The bHLH proteins have been studied extensively in higher eukaryotic cells. The bHLH family is a large and versatile family of transcription regulators (7, 30, 40, 43, 46, 77, 82). Most attention has been focused on their ability to form multiple dimer combinations and, to a lesser extent, on their limited DNA-binding specificity (4, 9, 10, 19, 21, 51, 57, 70, 75, 76, 80). Consistent with this, we have previously reported that Ino4p forms multiple dimers with other bHLH proteins via the yeast two-hybrid assay and biochemical copurification (62). This suggests that different bHLH proteins might also be involved in the coordination of different biological pathways through Ino4p. However, it has become evident that autoregulation and cross-regulation of bHLH-encoding genes, interorganellar transport, and inhibition of binding to promoters are also major contributors to how these proteins regulate gene expression (1, 59, 74). Naturally, in higher eukaryotes there are additional layers of complexity dictated by tissue-specific and development-specific distributions of bHLH proteins. Yeast has been a particularly fruitful system for studying this family of proteins with respect to how each protein or dimer functions in regulating a specific biological process (63) (Fig. 1). There is a relatively small number of bHLH proteins in yeast compared to those in Drosophila, Caenorhabditis elegans, and mammals (3, 5, 26, 35, 44, 45, 53, 65, 78). Therefore, yeast is ideally suited for the study of how the various mechanisms described above contribute to the coordination of different biological processes on the genomic scale.

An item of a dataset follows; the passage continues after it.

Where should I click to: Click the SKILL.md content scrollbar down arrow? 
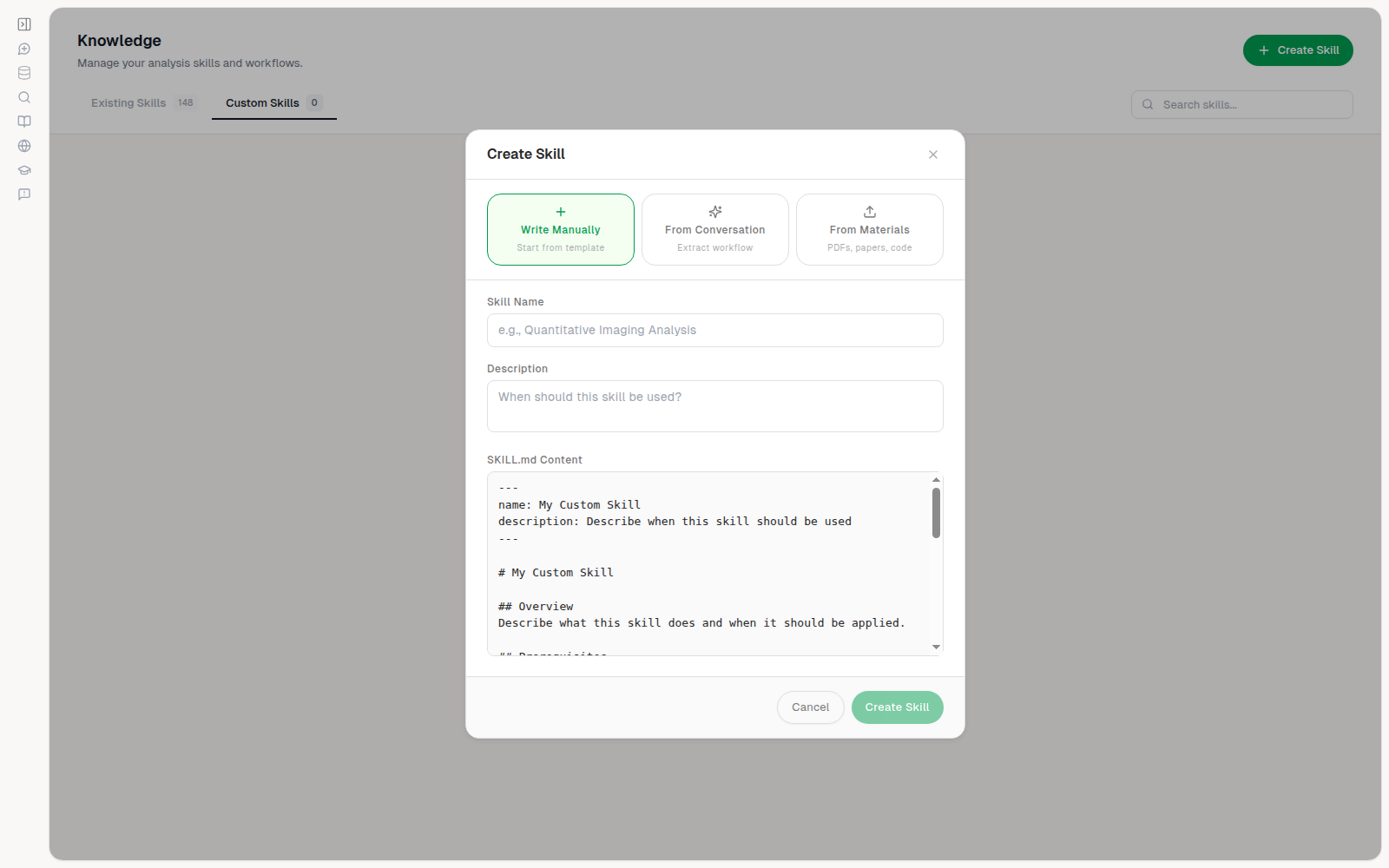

The results presented here are striking because they show for the first time that multiple bHLH proteins, which are known to regulate different biological processes, also regulate a single gene in yeast. In the case of ENO1, all nine bHLH proteins were required to activate its expression (Fig. 2). Inositol-choline also repressed ENO1-lacZ expression, and therefore ENO1 expression is coordinated with phospholipid biosynthesis. The phospholipid biosynthetic genes are induced in the absence of inositol-choline via the Ino2p-Ino4p dimer. ENO1 did not emerge in genome-wide expression studies that identified inositol-choline- and Ino2p-Ino4p-regulated genes (33, 67). Furthermore, ChIP-chip analyses also did not identify Ino2p-Ino4p binding upstream of the ENO1 ORF (25, 52, 61). This is due in part to the stringent cutoffs used in the genome-wide studies but also may be due to the growth conditions we employed.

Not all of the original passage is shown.